The answer is a stretch of the material below, returned exactly: the line containing "You are a GUI", the line containing "This screenshot has height=610, width=770.", and all lines between.

## Source data
- Opening Delimiter -

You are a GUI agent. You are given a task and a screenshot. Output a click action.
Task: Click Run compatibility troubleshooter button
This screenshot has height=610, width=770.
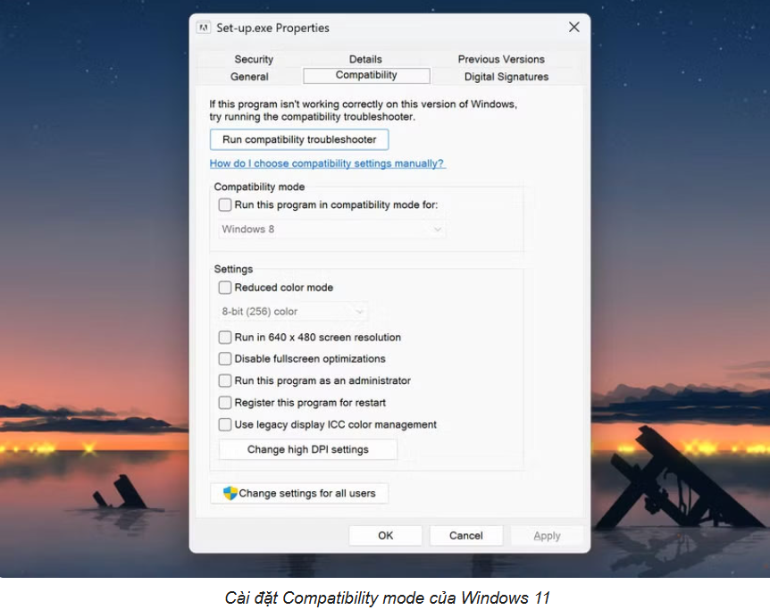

- Closing Delimiter -
- Opening Delimiter -

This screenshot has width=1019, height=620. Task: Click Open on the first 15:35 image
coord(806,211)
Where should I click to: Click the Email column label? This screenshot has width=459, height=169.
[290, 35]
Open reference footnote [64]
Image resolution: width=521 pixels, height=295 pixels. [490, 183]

- Closing Delimiter -

## Answer section
You are a GUI agent. You are given a task and a screenshot. Output a click action.
Task: Click Run compatibility troubleshooter button
This screenshot has height=610, width=770.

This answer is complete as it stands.